**EXERCISE**
Reproduce each of the following records verbatim, line for line.

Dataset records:

* * * * * * * * *

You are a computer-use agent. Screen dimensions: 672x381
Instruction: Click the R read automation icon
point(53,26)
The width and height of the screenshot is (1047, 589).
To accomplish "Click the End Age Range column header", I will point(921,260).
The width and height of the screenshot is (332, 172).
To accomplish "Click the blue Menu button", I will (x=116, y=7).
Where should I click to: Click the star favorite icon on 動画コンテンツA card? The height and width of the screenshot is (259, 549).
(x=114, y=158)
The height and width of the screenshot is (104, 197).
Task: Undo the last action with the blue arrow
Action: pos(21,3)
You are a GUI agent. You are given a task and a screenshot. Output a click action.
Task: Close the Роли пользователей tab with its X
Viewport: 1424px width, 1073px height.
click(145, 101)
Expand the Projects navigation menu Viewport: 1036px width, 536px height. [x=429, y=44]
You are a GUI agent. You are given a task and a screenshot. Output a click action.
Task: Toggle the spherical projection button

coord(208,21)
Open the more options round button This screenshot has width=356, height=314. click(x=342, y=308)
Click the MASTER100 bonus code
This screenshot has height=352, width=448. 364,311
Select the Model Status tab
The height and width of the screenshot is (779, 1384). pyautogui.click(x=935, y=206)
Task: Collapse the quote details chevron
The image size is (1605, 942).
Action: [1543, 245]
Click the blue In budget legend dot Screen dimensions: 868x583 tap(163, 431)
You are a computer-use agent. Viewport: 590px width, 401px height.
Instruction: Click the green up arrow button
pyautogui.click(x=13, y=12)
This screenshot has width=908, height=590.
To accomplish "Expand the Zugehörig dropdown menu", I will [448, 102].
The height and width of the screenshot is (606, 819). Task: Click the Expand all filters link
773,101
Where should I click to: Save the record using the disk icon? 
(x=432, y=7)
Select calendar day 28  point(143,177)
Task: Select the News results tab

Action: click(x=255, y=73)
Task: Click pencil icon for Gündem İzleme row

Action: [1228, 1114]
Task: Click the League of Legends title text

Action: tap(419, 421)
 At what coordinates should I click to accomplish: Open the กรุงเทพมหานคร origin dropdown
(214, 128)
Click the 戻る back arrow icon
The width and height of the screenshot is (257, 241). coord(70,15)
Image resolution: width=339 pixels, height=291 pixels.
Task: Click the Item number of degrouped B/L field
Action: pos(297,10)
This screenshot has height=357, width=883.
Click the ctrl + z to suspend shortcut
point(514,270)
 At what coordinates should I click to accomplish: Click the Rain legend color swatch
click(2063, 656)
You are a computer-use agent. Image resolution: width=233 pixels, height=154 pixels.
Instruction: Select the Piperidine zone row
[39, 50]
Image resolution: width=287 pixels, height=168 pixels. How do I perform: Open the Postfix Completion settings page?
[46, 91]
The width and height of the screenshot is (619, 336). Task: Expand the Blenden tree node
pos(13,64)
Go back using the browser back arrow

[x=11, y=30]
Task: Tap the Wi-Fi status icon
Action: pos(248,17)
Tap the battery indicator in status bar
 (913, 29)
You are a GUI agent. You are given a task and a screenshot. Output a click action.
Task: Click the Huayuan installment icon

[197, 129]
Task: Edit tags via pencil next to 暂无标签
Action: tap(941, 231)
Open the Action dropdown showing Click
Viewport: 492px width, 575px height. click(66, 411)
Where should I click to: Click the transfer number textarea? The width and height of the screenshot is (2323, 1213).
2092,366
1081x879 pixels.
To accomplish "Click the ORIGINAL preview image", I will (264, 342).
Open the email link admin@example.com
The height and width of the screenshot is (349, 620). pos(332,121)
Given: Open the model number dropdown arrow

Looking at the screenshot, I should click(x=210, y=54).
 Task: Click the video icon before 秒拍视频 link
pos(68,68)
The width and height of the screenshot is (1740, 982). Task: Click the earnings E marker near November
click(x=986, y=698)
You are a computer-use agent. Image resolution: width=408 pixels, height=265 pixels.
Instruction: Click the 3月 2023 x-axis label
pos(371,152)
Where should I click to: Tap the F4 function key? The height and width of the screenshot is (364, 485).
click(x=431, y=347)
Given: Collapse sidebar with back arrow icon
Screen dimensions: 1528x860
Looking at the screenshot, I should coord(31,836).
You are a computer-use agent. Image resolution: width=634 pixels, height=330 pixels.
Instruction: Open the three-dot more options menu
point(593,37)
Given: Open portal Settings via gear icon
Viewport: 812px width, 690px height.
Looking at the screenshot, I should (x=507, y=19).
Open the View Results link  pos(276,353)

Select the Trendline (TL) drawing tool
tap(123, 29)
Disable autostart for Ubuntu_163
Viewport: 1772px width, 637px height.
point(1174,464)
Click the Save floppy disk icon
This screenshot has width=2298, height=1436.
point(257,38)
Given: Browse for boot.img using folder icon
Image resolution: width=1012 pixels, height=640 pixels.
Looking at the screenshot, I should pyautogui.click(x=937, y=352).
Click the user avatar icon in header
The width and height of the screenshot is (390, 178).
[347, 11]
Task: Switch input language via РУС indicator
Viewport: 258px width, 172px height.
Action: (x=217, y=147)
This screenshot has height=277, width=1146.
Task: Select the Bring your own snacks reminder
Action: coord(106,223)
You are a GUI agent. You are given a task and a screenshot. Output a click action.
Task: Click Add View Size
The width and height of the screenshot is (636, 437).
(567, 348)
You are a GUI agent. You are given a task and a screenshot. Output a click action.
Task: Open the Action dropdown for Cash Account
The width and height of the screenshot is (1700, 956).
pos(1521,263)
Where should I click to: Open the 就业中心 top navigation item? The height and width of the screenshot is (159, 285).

* * * * * * * * *

**EXERCISE OUTPUT**
You are a computer-use agent. Screen dimensions: 672x381
Instruction: Click the R read automation icon
point(53,26)
The width and height of the screenshot is (1047, 589).
To accomplish "Click the End Age Range column header", I will point(921,260).
The width and height of the screenshot is (332, 172).
To accomplish "Click the blue Menu button", I will (x=116, y=7).
Where should I click to: Click the star favorite icon on 動画コンテンツA card? The height and width of the screenshot is (259, 549).
(x=114, y=158)
The height and width of the screenshot is (104, 197).
Task: Undo the last action with the blue arrow
Action: pos(21,3)
You are a GUI agent. You are given a task and a screenshot. Output a click action.
Task: Close the Роли пользователей tab with its X
Viewport: 1424px width, 1073px height.
click(145, 101)
Expand the Projects navigation menu Viewport: 1036px width, 536px height. [x=429, y=44]
You are a GUI agent. You are given a task and a screenshot. Output a click action.
Task: Toggle the spherical projection button

coord(208,21)
Open the more options round button This screenshot has width=356, height=314. click(x=342, y=308)
Click the MASTER100 bonus code
This screenshot has height=352, width=448. 364,311
Select the Model Status tab
The height and width of the screenshot is (779, 1384). pyautogui.click(x=935, y=206)
Task: Collapse the quote details chevron
The image size is (1605, 942).
Action: [1543, 245]
Click the blue In budget legend dot Screen dimensions: 868x583 tap(163, 431)
You are a computer-use agent. Viewport: 590px width, 401px height.
Instruction: Click the green up arrow button
pyautogui.click(x=13, y=12)
This screenshot has width=908, height=590.
To accomplish "Expand the Zugehörig dropdown menu", I will [448, 102].
The height and width of the screenshot is (606, 819). Task: Click the Expand all filters link
773,101
Where should I click to: Save the record using the disk icon? 
(x=432, y=7)
Select calendar day 28  point(143,177)
Task: Select the News results tab

Action: click(x=255, y=73)
Task: Click pencil icon for Gündem İzleme row

Action: [1228, 1114]
Task: Click the League of Legends title text

Action: tap(419, 421)
 At what coordinates should I click to accomplish: Open the กรุงเทพมหานคร origin dropdown
(214, 128)
Click the 戻る back arrow icon
The width and height of the screenshot is (257, 241). coord(70,15)
Image resolution: width=339 pixels, height=291 pixels.
Task: Click the Item number of degrouped B/L field
Action: pos(297,10)
This screenshot has height=357, width=883.
Click the ctrl + z to suspend shortcut
point(514,270)
 At what coordinates should I click to accomplish: Click the Rain legend color swatch
click(2063, 656)
You are a computer-use agent. Image resolution: width=233 pixels, height=154 pixels.
Instruction: Select the Piperidine zone row
[39, 50]
Image resolution: width=287 pixels, height=168 pixels. How do I perform: Open the Postfix Completion settings page?
[46, 91]
The width and height of the screenshot is (619, 336). Task: Expand the Blenden tree node
pos(13,64)
Go back using the browser back arrow

[x=11, y=30]
Task: Tap the Wi-Fi status icon
Action: pos(248,17)
Tap the battery indicator in status bar
 (913, 29)
You are a GUI agent. You are given a task and a screenshot. Output a click action.
Task: Click the Huayuan installment icon

[197, 129]
Task: Edit tags via pencil next to 暂无标签
Action: tap(941, 231)
Open the Action dropdown showing Click
Viewport: 492px width, 575px height. click(66, 411)
Where should I click to: Click the transfer number textarea? The width and height of the screenshot is (2323, 1213).
2092,366
1081x879 pixels.
To accomplish "Click the ORIGINAL preview image", I will (264, 342).
Open the email link admin@example.com
The height and width of the screenshot is (349, 620). pos(332,121)
Given: Open the model number dropdown arrow

Looking at the screenshot, I should click(x=210, y=54).
 Task: Click the video icon before 秒拍视频 link
pos(68,68)
The width and height of the screenshot is (1740, 982). Task: Click the earnings E marker near November
click(x=986, y=698)
You are a computer-use agent. Image resolution: width=408 pixels, height=265 pixels.
Instruction: Click the 3月 2023 x-axis label
pos(371,152)
Where should I click to: Tap the F4 function key? The height and width of the screenshot is (364, 485).
click(x=431, y=347)
Given: Collapse sidebar with back arrow icon
Screen dimensions: 1528x860
Looking at the screenshot, I should coord(31,836).
You are a computer-use agent. Image resolution: width=634 pixels, height=330 pixels.
Instruction: Open the three-dot more options menu
point(593,37)
Given: Open portal Settings via gear icon
Viewport: 812px width, 690px height.
Looking at the screenshot, I should (x=507, y=19).
Open the View Results link  pos(276,353)

Select the Trendline (TL) drawing tool
tap(123, 29)
Disable autostart for Ubuntu_163
Viewport: 1772px width, 637px height.
point(1174,464)
Click the Save floppy disk icon
This screenshot has width=2298, height=1436.
point(257,38)
Given: Browse for boot.img using folder icon
Image resolution: width=1012 pixels, height=640 pixels.
Looking at the screenshot, I should pyautogui.click(x=937, y=352).
Click the user avatar icon in header
The width and height of the screenshot is (390, 178).
[347, 11]
Task: Switch input language via РУС indicator
Viewport: 258px width, 172px height.
Action: (x=217, y=147)
This screenshot has height=277, width=1146.
Task: Select the Bring your own snacks reminder
Action: coord(106,223)
You are a GUI agent. You are given a task and a screenshot. Output a click action.
Task: Click Add View Size
The width and height of the screenshot is (636, 437).
(567, 348)
You are a GUI agent. You are given a task and a screenshot. Output a click action.
Task: Open the Action dropdown for Cash Account
The width and height of the screenshot is (1700, 956).
pos(1521,263)
Where should I click to: Open the 就业中心 top navigation item? The height and width of the screenshot is (159, 285).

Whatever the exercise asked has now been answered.